It was in 2005, as I opted to take my leave of the corporate world and set up my own consultancy business in Laboratory Informatics, I was faced with a problem familiar to anyone opting to start a business: what will my company name be? Hours, days, weeks went past, desperate for ideas to produce the killer name that would have clients flocking to the door. As the ideas floundered, it became a case of scanning dictionaries, thesauruses, and Googling anything and everything, in a futile effort to find a meaningful name, but all to no avail. The killer name eluded me.
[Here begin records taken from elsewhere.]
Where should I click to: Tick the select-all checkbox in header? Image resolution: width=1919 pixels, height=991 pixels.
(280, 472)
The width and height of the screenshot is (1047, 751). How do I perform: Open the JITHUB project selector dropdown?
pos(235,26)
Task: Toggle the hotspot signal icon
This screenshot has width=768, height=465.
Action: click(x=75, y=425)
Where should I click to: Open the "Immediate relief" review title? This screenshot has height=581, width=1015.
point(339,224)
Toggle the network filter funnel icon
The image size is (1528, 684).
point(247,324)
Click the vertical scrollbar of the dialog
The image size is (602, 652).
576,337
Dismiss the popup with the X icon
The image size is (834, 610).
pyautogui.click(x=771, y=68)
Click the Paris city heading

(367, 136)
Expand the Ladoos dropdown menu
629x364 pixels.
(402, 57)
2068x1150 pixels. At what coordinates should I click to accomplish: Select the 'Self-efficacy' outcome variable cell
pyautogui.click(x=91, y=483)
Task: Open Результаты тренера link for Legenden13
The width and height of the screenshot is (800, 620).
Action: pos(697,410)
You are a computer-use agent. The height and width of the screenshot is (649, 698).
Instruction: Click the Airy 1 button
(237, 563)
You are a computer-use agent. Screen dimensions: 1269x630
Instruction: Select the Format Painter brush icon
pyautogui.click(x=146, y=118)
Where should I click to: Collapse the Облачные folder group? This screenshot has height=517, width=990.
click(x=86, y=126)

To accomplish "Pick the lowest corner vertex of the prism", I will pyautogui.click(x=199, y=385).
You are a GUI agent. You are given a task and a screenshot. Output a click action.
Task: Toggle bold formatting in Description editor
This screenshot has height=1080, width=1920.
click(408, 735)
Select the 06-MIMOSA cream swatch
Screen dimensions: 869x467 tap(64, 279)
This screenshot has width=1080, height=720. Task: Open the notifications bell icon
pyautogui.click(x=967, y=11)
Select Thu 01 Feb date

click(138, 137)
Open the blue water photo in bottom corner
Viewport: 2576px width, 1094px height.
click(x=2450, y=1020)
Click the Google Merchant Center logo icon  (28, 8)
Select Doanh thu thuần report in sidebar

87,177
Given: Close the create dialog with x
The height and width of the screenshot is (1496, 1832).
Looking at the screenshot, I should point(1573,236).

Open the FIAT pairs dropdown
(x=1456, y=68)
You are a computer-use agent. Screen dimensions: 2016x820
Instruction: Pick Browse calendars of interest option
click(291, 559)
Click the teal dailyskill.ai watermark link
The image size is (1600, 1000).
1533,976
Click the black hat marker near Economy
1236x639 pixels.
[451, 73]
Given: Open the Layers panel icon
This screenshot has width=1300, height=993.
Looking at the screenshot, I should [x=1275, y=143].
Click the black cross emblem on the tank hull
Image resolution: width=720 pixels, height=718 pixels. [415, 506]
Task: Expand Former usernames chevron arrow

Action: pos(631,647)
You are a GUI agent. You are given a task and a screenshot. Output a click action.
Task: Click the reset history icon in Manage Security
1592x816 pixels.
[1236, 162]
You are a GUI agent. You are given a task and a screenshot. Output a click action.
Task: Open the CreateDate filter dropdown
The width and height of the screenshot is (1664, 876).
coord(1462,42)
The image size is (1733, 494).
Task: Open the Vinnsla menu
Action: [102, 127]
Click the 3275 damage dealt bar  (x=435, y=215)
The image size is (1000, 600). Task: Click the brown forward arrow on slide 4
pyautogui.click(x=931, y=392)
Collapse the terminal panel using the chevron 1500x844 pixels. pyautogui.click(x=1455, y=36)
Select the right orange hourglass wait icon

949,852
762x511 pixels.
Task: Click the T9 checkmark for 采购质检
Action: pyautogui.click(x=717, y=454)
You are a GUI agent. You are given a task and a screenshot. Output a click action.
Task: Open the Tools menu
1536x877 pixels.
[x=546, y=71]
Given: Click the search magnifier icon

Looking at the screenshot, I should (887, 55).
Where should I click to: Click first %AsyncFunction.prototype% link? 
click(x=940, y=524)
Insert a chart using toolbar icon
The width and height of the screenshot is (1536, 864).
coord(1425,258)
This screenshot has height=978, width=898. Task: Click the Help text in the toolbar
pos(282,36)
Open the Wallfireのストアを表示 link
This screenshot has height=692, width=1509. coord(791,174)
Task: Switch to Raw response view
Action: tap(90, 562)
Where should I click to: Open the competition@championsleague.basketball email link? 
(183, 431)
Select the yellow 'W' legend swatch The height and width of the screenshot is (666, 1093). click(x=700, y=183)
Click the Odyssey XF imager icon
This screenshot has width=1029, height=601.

But then one day, in preparing a presentation for a conference on Laboratory Information Management, I came across an article about the ‘Gartner Hype Cycles’, a diagrammatic means of illustrating market response to emerging technologies. It was particularly relevant to the context of my work, which involved specifying and deploying technology-based systems to integrate the data-information-knowledge paradigm in laboratory work, and which usually would disrupt established paper-based systems and change the way laboratory scientists recorded and managed their work. The ‘Gartner Hype Cycles’, at first glance, almost appear to be a spoof, due to the terminology used to describe the different stages of the life-cycle, although the diagram is almost self-explanatory. The five stages are:
- Innovation Trigger
- Peak of Inflated Expectations
- Trough of Disillusionment
- Slope of Enlightenment
- Plateau of Productivity

As I thought through how this would fit into my presentation, I started to mentally refer to the ‘stages’ as ‘phases’, and when I reached the ‘Slope of Enlightenment’ I thought of it as the fourth ‘phase’, rather than the fourth ‘stage’, and that was the very moment PhaseFour Informatics was born. Not only did I now have a company name, I also had a strap line: ‘Climbing the Slope of Enlightenment’. Oh, so simple! The hours, days, and weeks of mind-numbing anguish of relentless searching for a suitable name could be cast to the rubbish bin of wasted time, as one tiny moment of enlightenment provided the elusive answer!
A year or two later, in delivering a training course at a conference in Palm Springs, I was explaining the Gartner Hype Cycles to the class, as they applied to emerging laboratory software systems. Sitting at the back of the class was a lady who had not contributed much up to this point, but as she gazed at the diagram projected on the screen, she exclaimed ‘that looks just like marriage!’. Needless to say, her comment was met with considerable amusement, and I came away thinking that’s a nice anecdote that I can get some mileage out of in future courses, although I was feeling somewhat perturbed as to what inspired her to make the comment. It was only later, that it dawned on me how right she was, not necessarily in the context of marriage, or any other form of human relationship, and not necessarily in a negative way. The concept of the Hype Cycles was developed to track emerging technologies, but basically it can be applied to track any new product, any developing relationship, or anything else that instigates change in people’s lives. But more than that, it can provide a proactive, rather than passive understanding of change that can facilitate appropriate action as and when needed. Initial, high expectations focus on the positives and the good things; but there comes a point when reality cuts in and it becomes necessary to deal with the hidden frailties or negative aspects. The trough of disillusionment is the critical turning point – if the downsides aren’t dealt with at this point, it’s goodnight Vienna. But coming to terms with the downsides and focussing on the positives will provide the incentive to climb the slope of enlightenment.
However, I can’t help feeling that the Hype Cycles only apply to optimists. I’m sure pessimists must have an alternative and inverted tracking system!
Nevertheless, I’ve always remained grateful to the lady for making the comment in the training course, and I hope that she was able to reach her personal plateau of productivity.
Thank you JT.
I’m still in the slough of despond – how do I get out?
Very interesting series on R4 just finished based on the books of Oliver Burkeman – The Power of Negative Thinking. It’s a great antidote to those hoards of screaming optimists that only know how to… well… scream!
Yours diffidently,
David (at Phase 1½)
P.S. Ah, those early lab years. Then the future really did look orange (even before we knew it). No one cared about Gartner Hype Cycles’, knew who Garter was (or cared), revulsed at hype, but did occasionally cycle. Are they like a Moulton? Or a Dawes? Harry had a Claude Butler which turned its front wheel into a figure 8 on applying too much weight forwards. Am I missing the point here? Just give me the name of that woman at the back of the class – she sounds much more promising than all this hype nonsense.